* [Zbiór danych]
┌──

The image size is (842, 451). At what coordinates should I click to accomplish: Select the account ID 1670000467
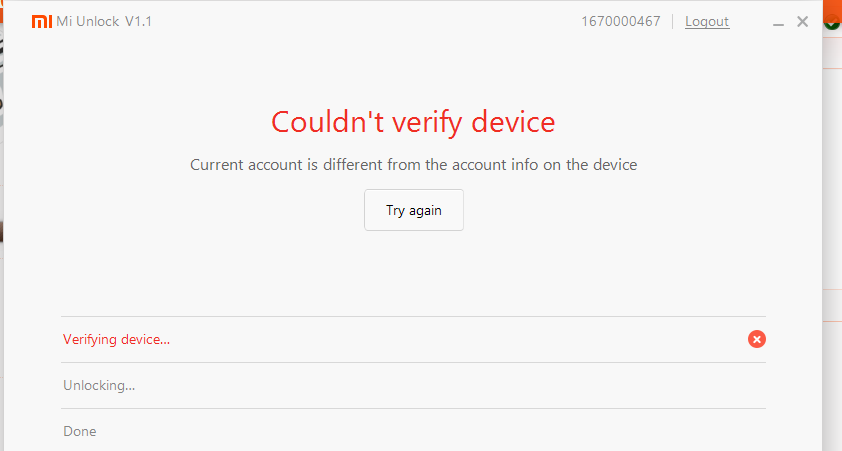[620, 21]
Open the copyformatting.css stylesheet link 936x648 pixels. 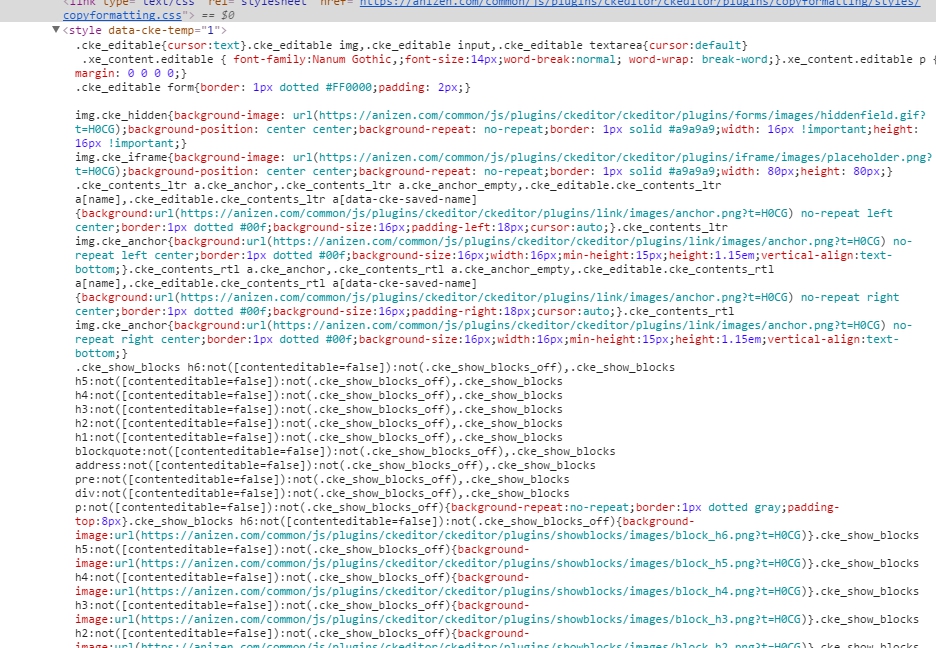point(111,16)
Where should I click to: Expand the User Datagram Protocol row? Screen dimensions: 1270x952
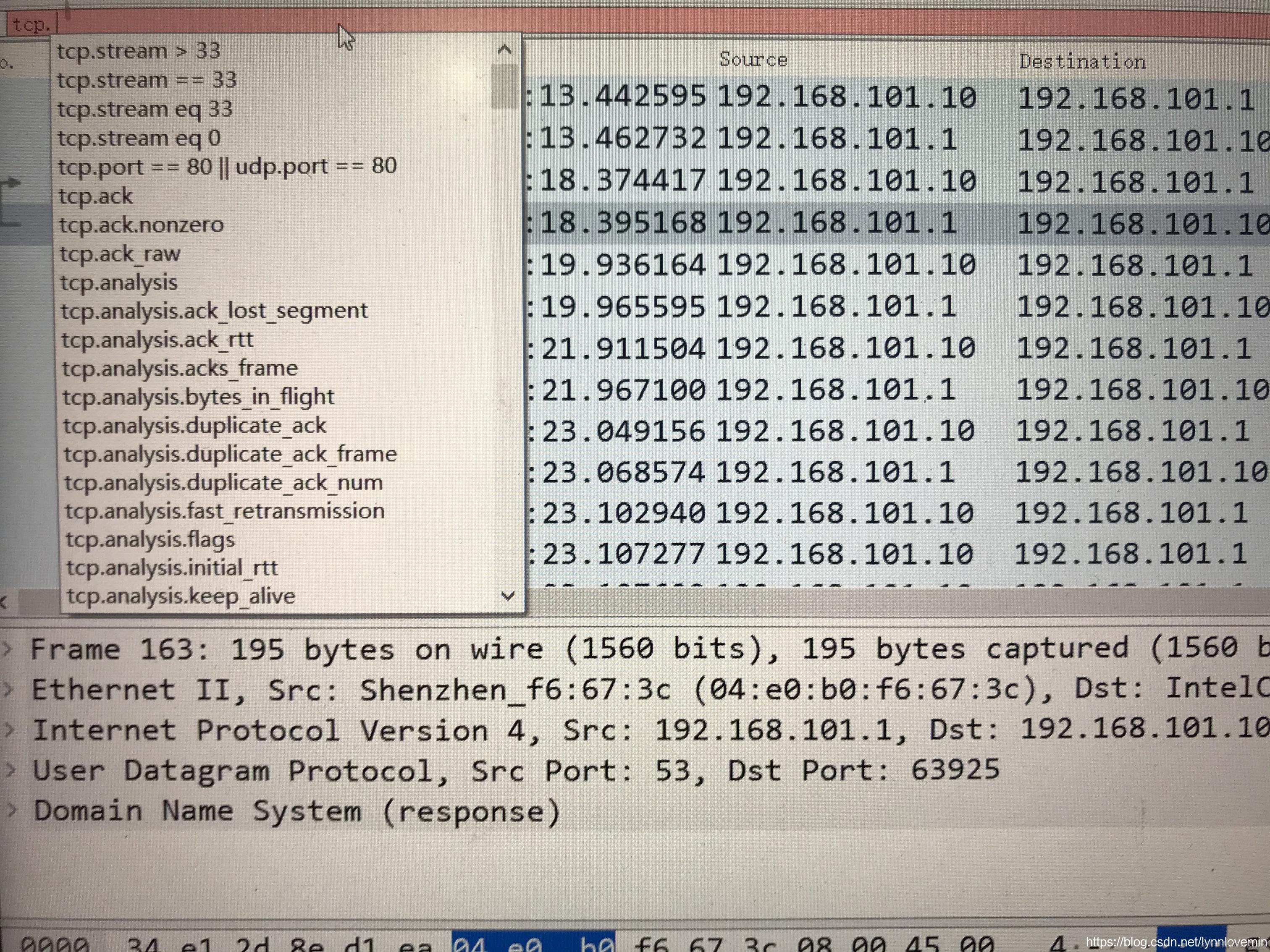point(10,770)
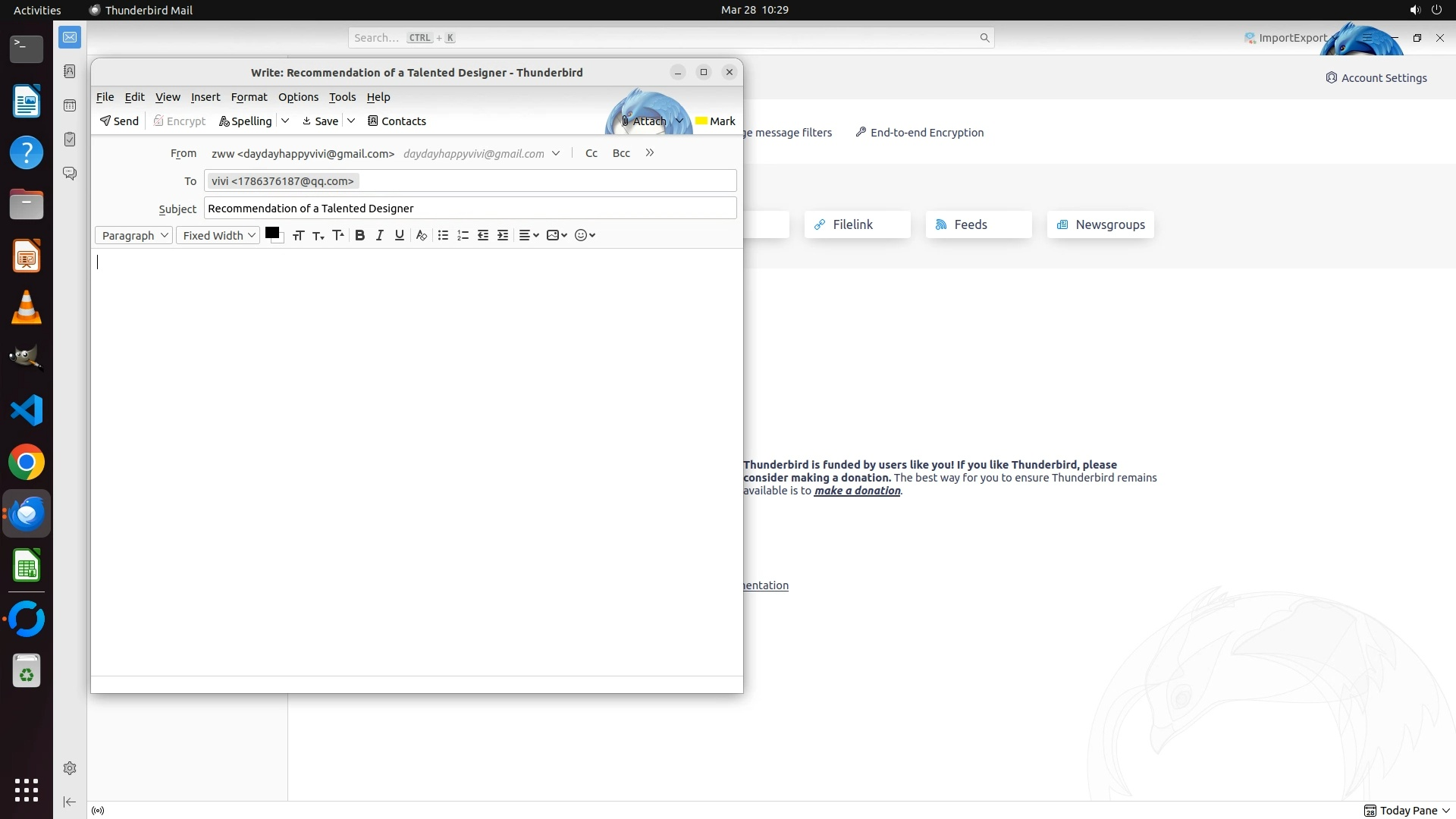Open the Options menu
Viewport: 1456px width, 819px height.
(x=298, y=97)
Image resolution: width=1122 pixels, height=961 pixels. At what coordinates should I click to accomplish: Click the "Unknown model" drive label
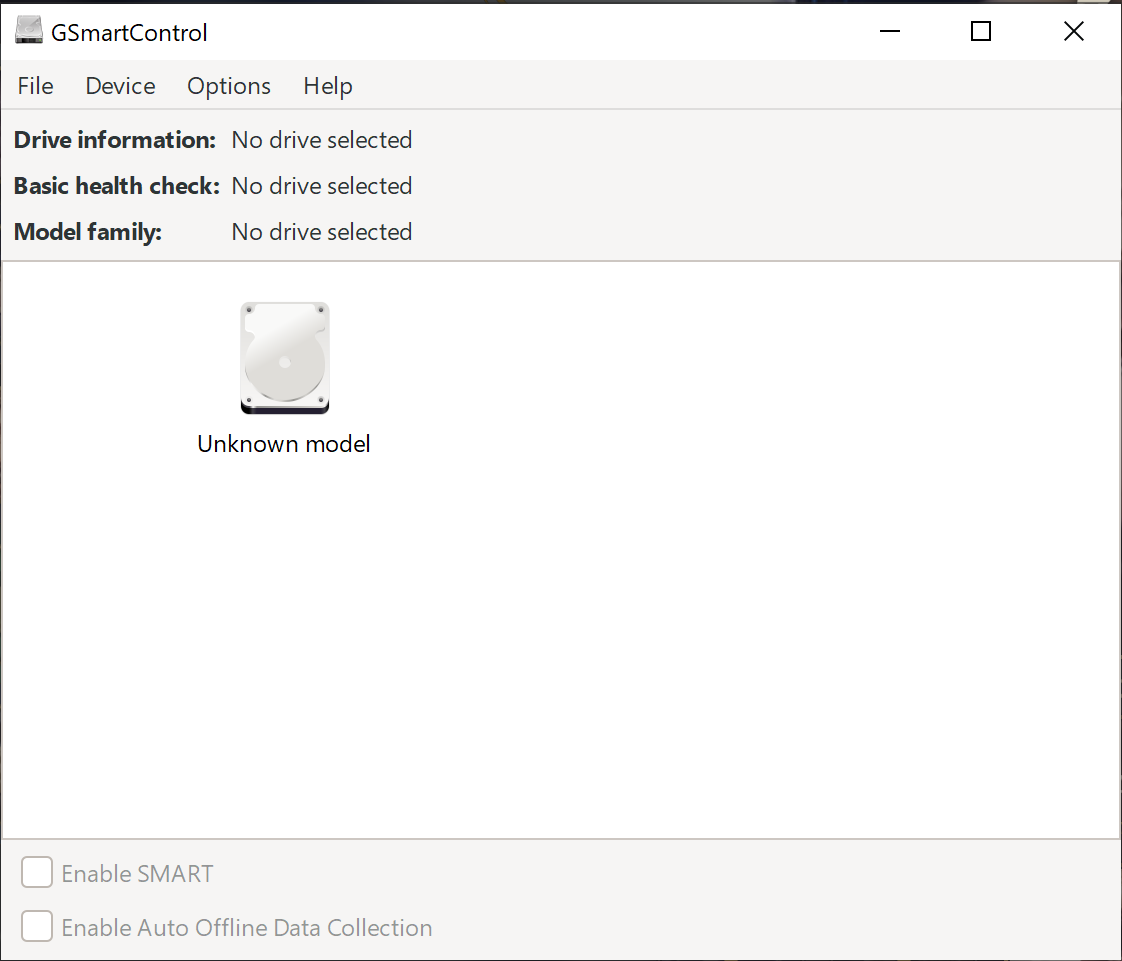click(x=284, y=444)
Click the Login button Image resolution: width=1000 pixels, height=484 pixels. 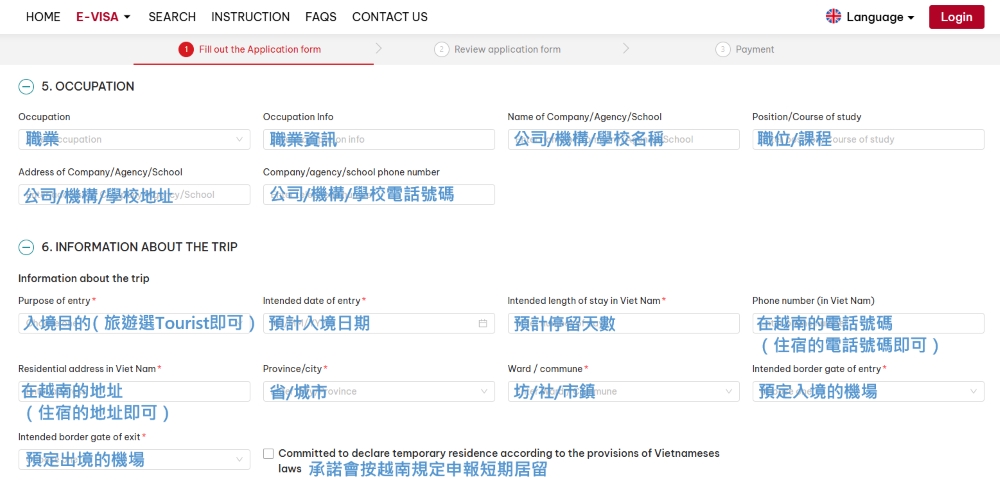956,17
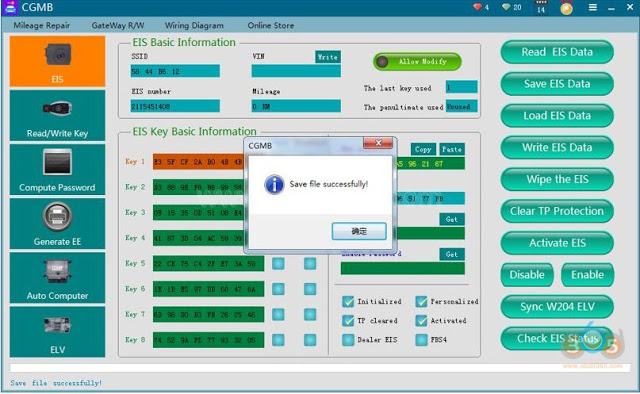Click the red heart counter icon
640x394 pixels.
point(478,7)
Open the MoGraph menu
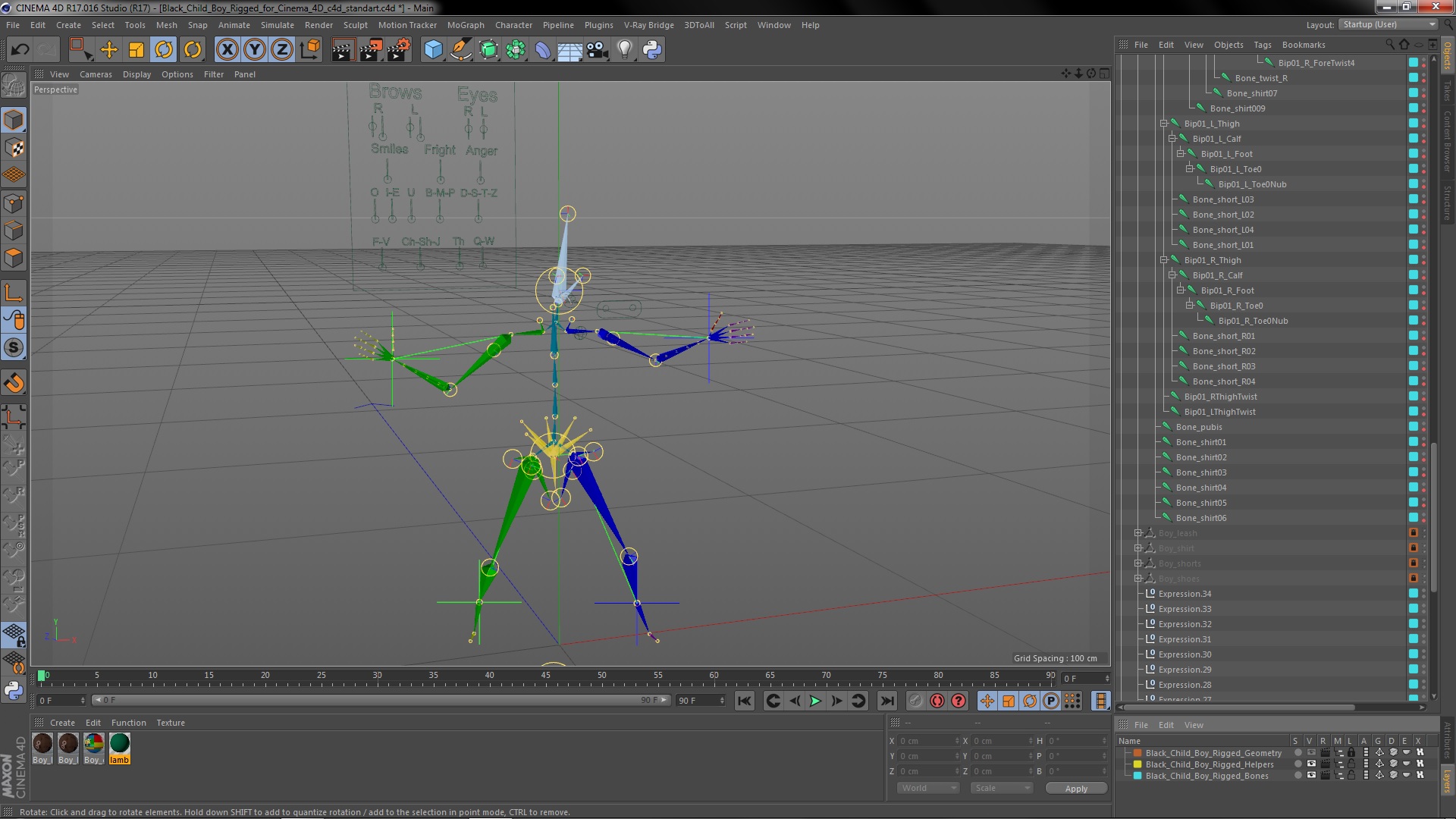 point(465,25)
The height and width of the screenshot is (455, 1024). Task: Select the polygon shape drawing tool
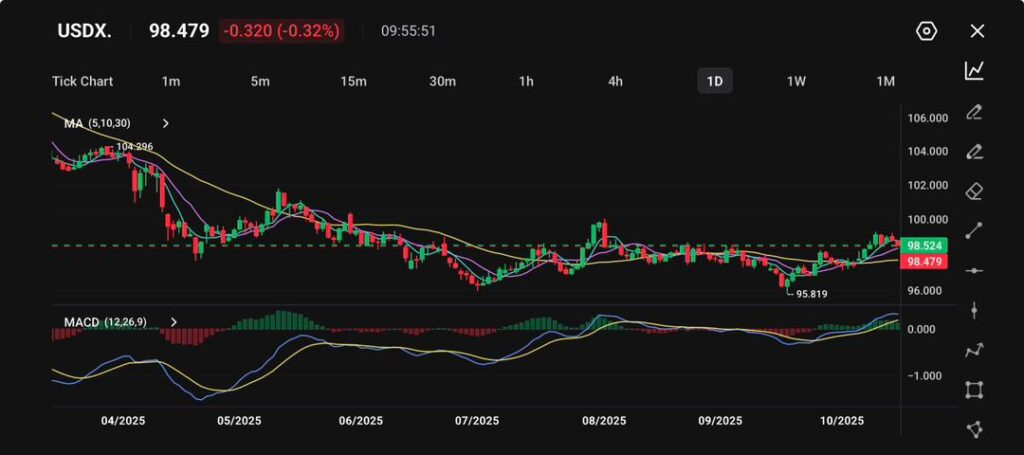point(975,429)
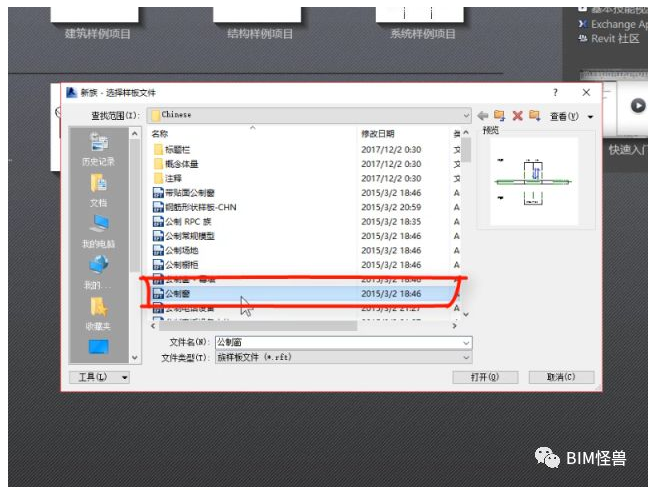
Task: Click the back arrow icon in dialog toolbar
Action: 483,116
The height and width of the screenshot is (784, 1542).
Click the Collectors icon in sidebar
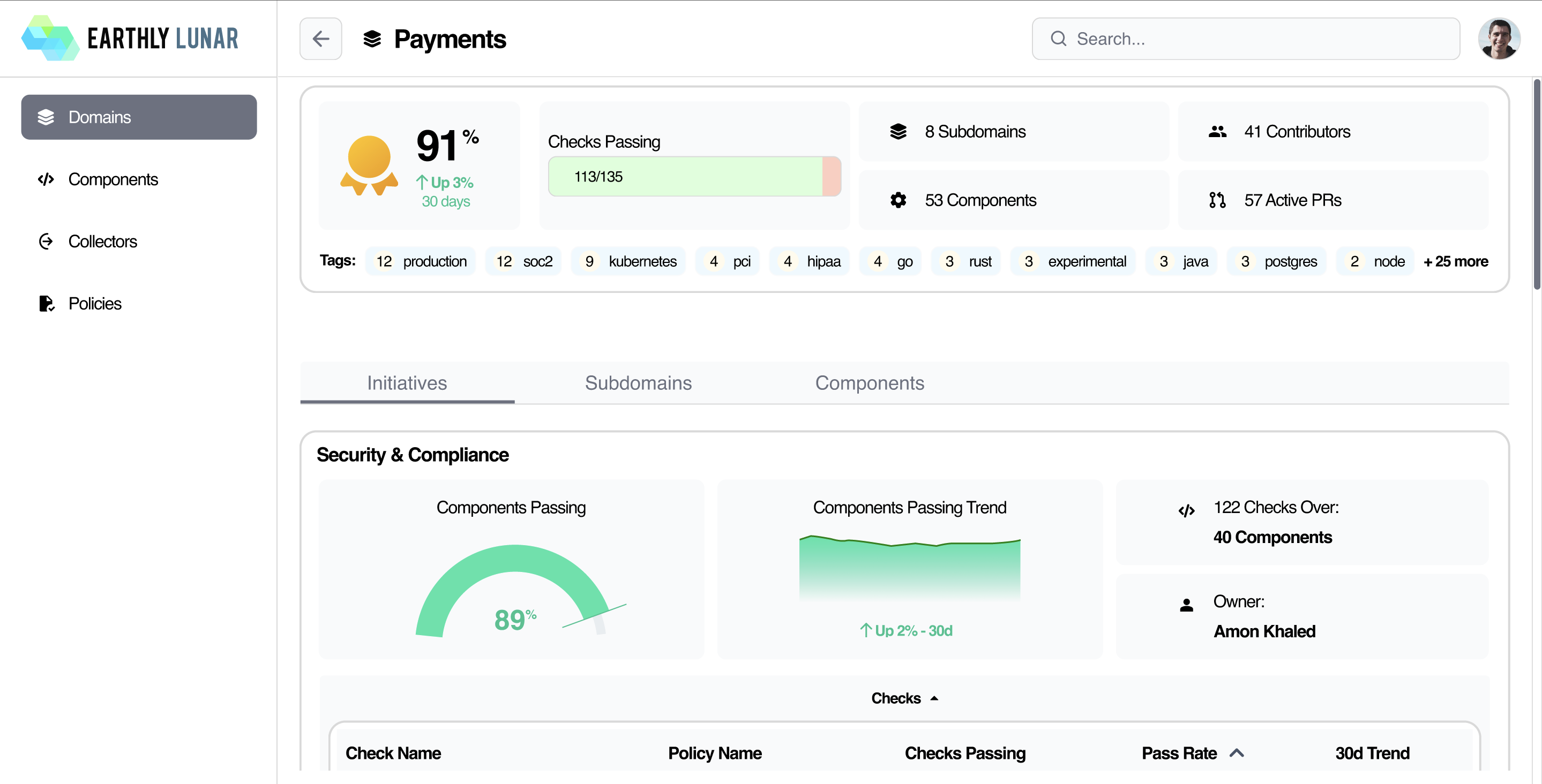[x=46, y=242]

└──

Przekształć wiersze powyżej, od wiersza zawierającego „Open the MoGraph menu” aż do końca zbioru danych włącznie, w tabelę Markdown z kolumnami „Nr” i „Treść”, pomijając puste wiersze. Obrazki pomiń w odpowiedzi.

| Nr | Treść |
|---|---|
| 1 | Open the MoGraph menu |
| 2 |  point(465,25) |
| 3 | The height and width of the screenshot is (455, 1024). Task: Select the polygon shape drawing tool |
| 4 | point(975,429) |
| 5 | Task: Click the back arrow icon in dialog toolbar |
| 6 | Action: 483,116 |
| 7 | The height and width of the screenshot is (784, 1542). |
| 8 | Click the Collectors icon in sidebar |
| 9 | [x=46, y=242] |